Ahh thanks all :smile:
As you said, I found a few of the posts mentioned in regards to both three way switches and z-wave enabled three way switches (the later is handled differently). When I talked to a few people also, they said that the switch down the hall will need to match the zwave which will function as the master, while the other as the Auxiliary.

This might be asking for too much, but is the button on some of these zwave dims an instant off or is it an LED indicator light off (example: https://d16hjwy4p1a8tm.cloudfront.net/app/public/spree/products/573/product/in-wall-dimmer.png?1408699505 )? Only in certain cases would it be nice to switch to an on/off state instead of stepping through a controlled dim state to turn on the light manually (much like this: http://guideimg.alibaba.com/images/shop/85/10/29/6/slide-dimmer-on-off-switch-w-led-indicator-light-white-finish-3-way_1776006.JPG)

Is that what that is or is it something else? If it’s something else, then no worries.

In any case, so far so good. Everything looks doable and not so bad. I’ll be starting with my room first with two lights and then branching out through the house. This is going to be fun :smiley:


(Ron S) #7

Hey @sidjohn1! Our in house switch expert! :slight_smile: wake up notification has been sent to you! Do respond!


(Lee) #8

Referencing the Leviton it has a paddle that switches on or off. The little section on the top of the switch selects brightness. If you press the left side it dims the right side it brightens. It has two LED indicators one for on and a second on the top part shows the brightness level. So, when you set the switch at a brightness level, turn it off when you turn it back on it returns to the that level.
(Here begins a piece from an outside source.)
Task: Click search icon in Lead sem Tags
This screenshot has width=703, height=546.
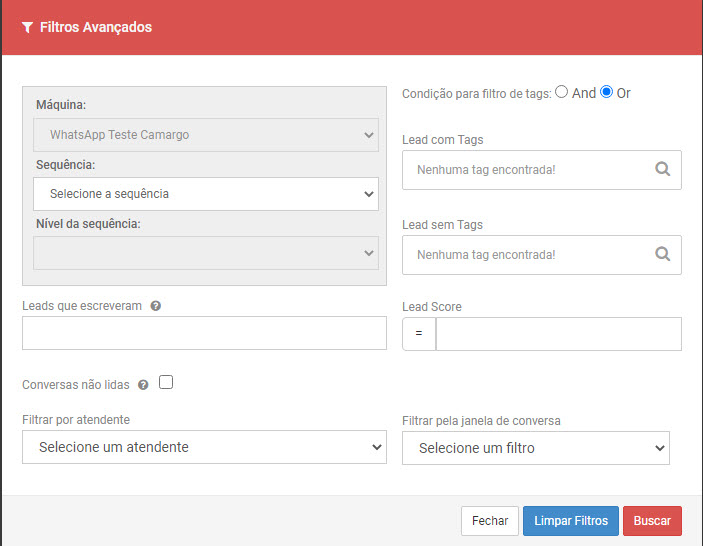Action: (x=662, y=254)
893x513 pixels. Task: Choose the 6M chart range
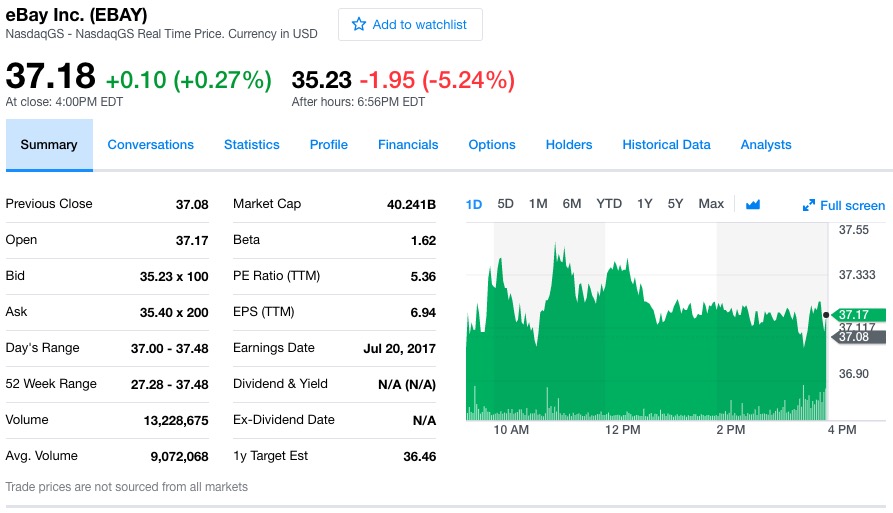pos(572,204)
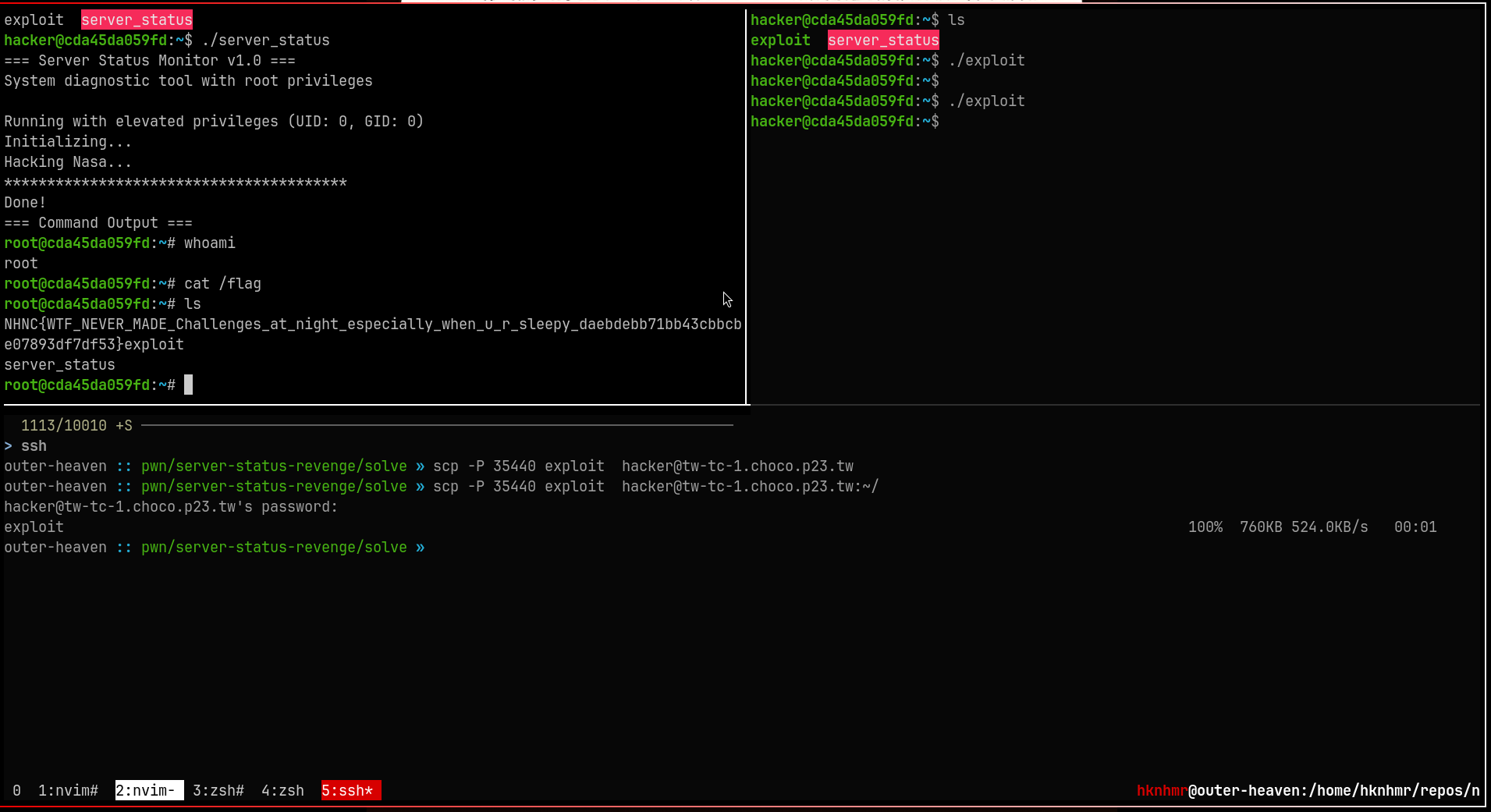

http://www.leviton.com/OA_HTML/ProductDetail.jsp?partnumber=VRMX1-1LZ&section=67552&minisite=10251


(sidjohn1) #9

My default on GE switches a top press turns the light on, a bottom press turns the light off. Press and hold top brightens the light while press and hold bottom dims. Yes, your master and aux switches need to match in a 3 -way install. The aux switch is rather dumb and only talks to the master, it does not talk zwave/zigbee and will not pair to a hub… that is the job of the master.


(John Crighton) #10

Hi, Newbie here too, but I have done other things with X10.

A neat solution to 2/3 way switching is to have two momentary/retractive (bell push) switches, and one single module behind (this can go behind either switch). In my case X10, but Z-Wave will do the same. I’ve done something similar in my hallway (downstairs switch to operate upstairs light, second switch upstairs to do the same).

I used this diagram: http://www.letsautomate.com/11608.cfm?

I hope that helps.

John

(slowly replacing X10 with Z-Wave)

ETA: The module allows dimming from either end.